There was loving and there was fighting, but it seems as though the fighting was the more prevalent part of the relationship.  I can look back on this now and honestly blame myself for a lot of the turmoil in the union.  During the course of this, I played a lot of this on him and if I could take it back I would.  My intent was to never make anyone feel like I made him feel.  I was young and naïve, and at the time, yes I was selfish.  I wanted marriage, I wanted a life with him, I wanted a family.  He wanted all those things to but when you have someone saying when, when, when?, then it takes all the joy and beauty out of it.  The problem was, I knew too soon that he wanted a life with me, so when it didn’t happen right away, I felt slighted, I was hurt and confused.  I questioned him, myself and our relationship and it just started this ugly downward spiral that we were to never get out of.

I was quite insecure in myself back then, I was unsure of his feelings for me, I am a very emotional person and “needed” that reassurance, that security which I felt he couldn’t give me.  The reality of all of this, looking back of course, is that he did give it to me; he gave it to me in his way.  We finally got to the point where we were to be married.  We were finally there, it took a lot to get there but March 24th 2008, he came to my bedside and gave me a card and a ring and asked me to be his forever.  The man even called my father to ask his permission.  I cry as I write this because it was such a beautiful moment and even that I ruined.

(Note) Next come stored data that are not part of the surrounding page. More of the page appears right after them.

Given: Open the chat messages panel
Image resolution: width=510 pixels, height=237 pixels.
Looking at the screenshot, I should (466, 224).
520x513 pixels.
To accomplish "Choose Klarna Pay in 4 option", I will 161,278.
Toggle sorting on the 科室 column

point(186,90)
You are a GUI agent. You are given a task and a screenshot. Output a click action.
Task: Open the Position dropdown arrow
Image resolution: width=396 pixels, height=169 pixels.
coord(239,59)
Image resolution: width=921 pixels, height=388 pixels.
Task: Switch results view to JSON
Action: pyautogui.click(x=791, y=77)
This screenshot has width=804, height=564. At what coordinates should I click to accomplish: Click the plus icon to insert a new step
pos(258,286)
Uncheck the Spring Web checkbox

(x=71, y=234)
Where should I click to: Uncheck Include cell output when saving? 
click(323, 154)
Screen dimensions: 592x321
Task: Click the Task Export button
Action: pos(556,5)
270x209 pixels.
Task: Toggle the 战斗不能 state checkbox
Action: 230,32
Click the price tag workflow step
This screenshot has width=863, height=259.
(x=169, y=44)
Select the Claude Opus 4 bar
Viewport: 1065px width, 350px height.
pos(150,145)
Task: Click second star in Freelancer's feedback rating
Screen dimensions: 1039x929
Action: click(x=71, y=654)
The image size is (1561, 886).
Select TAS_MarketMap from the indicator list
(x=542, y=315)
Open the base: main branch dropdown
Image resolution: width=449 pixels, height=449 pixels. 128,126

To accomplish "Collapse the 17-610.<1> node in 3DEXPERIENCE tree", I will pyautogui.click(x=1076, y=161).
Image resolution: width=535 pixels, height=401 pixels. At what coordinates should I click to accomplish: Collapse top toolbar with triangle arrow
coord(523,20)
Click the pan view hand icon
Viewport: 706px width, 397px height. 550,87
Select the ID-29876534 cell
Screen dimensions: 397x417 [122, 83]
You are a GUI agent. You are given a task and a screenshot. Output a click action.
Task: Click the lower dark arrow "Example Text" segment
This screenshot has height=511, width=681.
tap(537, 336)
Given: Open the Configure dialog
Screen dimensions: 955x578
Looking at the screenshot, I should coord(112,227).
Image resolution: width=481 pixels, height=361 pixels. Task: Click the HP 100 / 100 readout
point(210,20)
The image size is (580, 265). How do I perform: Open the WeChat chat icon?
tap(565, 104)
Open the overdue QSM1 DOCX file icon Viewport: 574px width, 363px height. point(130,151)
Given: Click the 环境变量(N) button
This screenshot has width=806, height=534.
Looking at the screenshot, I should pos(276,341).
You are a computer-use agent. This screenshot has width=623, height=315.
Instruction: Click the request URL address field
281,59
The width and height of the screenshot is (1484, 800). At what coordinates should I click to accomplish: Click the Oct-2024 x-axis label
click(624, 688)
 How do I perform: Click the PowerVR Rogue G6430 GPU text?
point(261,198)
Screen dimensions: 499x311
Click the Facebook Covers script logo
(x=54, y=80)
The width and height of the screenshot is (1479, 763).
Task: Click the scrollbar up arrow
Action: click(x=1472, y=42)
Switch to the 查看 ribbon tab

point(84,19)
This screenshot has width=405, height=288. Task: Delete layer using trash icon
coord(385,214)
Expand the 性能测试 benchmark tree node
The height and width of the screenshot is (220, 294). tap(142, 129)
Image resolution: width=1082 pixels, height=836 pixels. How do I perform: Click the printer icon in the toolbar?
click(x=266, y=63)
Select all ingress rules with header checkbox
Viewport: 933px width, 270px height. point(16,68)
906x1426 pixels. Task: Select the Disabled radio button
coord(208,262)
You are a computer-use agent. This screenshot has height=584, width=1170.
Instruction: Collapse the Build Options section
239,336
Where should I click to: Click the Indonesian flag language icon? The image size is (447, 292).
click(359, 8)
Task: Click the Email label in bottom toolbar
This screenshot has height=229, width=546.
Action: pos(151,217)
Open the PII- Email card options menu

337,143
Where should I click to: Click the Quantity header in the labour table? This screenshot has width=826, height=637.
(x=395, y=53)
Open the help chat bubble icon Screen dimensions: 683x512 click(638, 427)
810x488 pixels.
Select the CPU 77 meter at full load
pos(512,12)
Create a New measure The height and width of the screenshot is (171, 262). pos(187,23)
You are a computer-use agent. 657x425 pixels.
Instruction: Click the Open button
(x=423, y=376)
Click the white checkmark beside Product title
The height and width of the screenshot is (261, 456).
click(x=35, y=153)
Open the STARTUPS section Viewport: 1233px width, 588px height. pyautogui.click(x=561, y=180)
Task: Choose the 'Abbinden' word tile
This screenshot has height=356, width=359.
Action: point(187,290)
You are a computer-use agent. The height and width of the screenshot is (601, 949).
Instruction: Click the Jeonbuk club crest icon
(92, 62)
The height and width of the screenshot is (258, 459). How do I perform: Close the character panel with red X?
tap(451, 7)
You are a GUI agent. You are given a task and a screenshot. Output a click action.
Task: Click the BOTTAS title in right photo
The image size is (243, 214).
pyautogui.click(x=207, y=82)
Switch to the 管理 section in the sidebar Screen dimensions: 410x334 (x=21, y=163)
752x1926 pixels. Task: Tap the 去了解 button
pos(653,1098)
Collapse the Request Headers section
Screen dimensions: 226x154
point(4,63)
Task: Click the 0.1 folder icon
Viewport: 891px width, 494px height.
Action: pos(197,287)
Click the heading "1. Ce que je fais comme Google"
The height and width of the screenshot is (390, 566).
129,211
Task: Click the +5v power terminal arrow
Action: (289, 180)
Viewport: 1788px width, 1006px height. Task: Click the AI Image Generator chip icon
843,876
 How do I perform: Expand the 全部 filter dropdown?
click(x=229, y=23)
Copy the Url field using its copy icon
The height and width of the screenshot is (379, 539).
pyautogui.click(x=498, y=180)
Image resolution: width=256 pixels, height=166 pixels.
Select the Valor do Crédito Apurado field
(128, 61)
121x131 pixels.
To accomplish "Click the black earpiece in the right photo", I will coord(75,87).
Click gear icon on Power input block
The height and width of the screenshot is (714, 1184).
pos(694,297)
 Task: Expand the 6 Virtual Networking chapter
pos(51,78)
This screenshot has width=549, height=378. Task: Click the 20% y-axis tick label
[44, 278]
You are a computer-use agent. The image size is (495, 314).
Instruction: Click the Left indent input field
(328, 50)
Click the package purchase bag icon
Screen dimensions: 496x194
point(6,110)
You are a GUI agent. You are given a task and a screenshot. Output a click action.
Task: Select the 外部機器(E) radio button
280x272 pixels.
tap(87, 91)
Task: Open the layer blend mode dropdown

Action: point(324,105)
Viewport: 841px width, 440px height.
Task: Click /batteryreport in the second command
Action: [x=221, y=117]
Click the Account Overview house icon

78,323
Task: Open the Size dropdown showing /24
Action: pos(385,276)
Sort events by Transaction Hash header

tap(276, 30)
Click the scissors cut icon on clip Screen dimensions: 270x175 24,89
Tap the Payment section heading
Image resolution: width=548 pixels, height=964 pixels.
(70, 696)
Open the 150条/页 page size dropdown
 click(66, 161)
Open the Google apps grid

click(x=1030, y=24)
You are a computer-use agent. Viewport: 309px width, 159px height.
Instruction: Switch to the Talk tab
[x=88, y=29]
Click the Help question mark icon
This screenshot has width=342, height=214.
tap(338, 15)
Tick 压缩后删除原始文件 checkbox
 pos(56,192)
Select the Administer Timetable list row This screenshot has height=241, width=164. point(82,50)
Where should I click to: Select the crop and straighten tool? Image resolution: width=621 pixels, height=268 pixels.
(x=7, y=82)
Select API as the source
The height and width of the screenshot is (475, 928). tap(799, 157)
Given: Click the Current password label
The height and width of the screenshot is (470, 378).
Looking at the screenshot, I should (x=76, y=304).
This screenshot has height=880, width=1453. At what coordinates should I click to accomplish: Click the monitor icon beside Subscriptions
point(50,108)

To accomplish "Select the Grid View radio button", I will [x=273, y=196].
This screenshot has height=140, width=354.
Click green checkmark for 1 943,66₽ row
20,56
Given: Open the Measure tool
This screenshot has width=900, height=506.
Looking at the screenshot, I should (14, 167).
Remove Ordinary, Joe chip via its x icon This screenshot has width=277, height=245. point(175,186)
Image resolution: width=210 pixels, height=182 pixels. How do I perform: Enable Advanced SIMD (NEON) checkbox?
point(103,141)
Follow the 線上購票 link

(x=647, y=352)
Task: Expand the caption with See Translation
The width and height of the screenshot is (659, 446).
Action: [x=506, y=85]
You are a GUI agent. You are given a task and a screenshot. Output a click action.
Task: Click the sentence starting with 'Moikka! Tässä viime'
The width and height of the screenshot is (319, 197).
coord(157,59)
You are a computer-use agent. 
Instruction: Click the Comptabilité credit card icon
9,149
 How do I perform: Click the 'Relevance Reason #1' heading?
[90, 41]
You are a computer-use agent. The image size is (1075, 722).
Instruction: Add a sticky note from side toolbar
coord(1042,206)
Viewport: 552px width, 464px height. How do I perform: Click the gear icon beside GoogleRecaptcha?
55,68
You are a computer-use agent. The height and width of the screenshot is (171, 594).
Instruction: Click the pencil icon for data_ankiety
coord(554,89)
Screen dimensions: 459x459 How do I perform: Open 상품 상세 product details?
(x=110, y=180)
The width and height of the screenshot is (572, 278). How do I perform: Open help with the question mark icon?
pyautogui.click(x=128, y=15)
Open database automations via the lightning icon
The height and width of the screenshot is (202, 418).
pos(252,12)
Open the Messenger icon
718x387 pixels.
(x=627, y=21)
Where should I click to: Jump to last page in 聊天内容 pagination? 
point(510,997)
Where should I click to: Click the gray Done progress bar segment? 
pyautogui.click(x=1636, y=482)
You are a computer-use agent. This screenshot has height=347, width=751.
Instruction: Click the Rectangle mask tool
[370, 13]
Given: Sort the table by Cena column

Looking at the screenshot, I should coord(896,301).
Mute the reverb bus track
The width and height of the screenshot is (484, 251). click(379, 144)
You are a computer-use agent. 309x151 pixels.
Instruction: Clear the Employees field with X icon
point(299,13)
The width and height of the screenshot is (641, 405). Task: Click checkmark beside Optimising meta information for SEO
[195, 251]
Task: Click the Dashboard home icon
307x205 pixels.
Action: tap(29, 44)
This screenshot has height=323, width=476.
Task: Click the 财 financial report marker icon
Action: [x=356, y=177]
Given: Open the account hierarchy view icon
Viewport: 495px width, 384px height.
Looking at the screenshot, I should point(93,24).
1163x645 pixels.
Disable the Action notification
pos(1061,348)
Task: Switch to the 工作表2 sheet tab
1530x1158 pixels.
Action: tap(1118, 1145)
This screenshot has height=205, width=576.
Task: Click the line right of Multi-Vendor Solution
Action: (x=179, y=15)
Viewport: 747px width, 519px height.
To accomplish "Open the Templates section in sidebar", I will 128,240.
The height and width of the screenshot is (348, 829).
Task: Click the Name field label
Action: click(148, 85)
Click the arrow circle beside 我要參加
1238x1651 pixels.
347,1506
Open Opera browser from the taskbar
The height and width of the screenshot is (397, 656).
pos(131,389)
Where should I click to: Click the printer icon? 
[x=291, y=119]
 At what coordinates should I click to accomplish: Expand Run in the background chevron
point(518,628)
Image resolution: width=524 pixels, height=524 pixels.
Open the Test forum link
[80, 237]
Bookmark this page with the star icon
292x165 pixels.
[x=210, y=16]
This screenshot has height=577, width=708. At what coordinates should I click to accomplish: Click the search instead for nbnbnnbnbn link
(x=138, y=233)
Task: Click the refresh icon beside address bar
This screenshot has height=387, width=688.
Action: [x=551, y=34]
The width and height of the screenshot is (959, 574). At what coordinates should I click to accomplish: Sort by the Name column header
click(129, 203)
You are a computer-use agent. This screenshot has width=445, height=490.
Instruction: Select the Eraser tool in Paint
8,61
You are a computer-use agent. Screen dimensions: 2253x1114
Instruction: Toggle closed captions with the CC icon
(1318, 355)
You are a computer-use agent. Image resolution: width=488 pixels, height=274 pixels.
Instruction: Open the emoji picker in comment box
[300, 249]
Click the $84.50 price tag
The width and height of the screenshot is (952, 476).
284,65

The ring didn’t fit and it wasn’t grand.  Fuck grand… know when you love someone and know when they love you back.  Those are words I didn’t have until it was too late.  Ironically the wall by the elevator on the floor of our building said “love someone well, just do”  That’s what its all about.

We were engaged for 3 months.  The night before I was to go to the location and get ready for our engagement party, I told him I didn’t want to get married.  When I looked back on it I meant to say, I didn’t want to get married right now.  There were so many things that were off about the whole thing and it didn’t feel right.  It was awful, I had to call my family and his family and tell them.  We lived together for another month until I found my own place.

The date of October 4, 2008 (our wedding date) came and went.  We still spoke, and sometime in November we tried to give it another go.  I was ecstatic. I was cautious. I wasn’t myself.  I felt as though I walked on eggshells a lot through that time.  I can’t lose him I thought.  We spent good moments together; we traveled 2 hours to see each other (by bus), me in Long Island City, Queens and him in Far Rockaway, Queens.  For Christmas, he made me a mixed tape(CD) with the songs of our relationship, he made the cover and placed under the cd holding area the Cancer/Pisces true soulmate love match description.  It was the best thing he ever gave me.

He went home for the Christmas and when he came back for the New Year, the new beginning of 2009, I wanted to make sure it was just right.  I was overbearing and persistent, a quality he couldn’t handle, he shut down.  I ended up ruining the night and the next few months to come because I HAD to have it just so, instead of letting it be as it was.  I could feel all failing and then it hit me!!  Why don’t I just propose to him?!  I’ll win him back.  My attempt and showing him my love and being as excited as I was about the whole thing to him, was seen as a last ditch effort and a crazy attempt at love, or something along those lines, He thought I was frantic and nuts… this was the ultimate demise of the relationship.

A few days or a week later or something like that, we met at Starbucks on Astor Place and he said it was over.  I was left there crying my eyes out with people staring and me losing my shit on the way home in the subway.  Not only had I lost my job a month or so earlier, I lost the man I was destined to be with.  My life was over.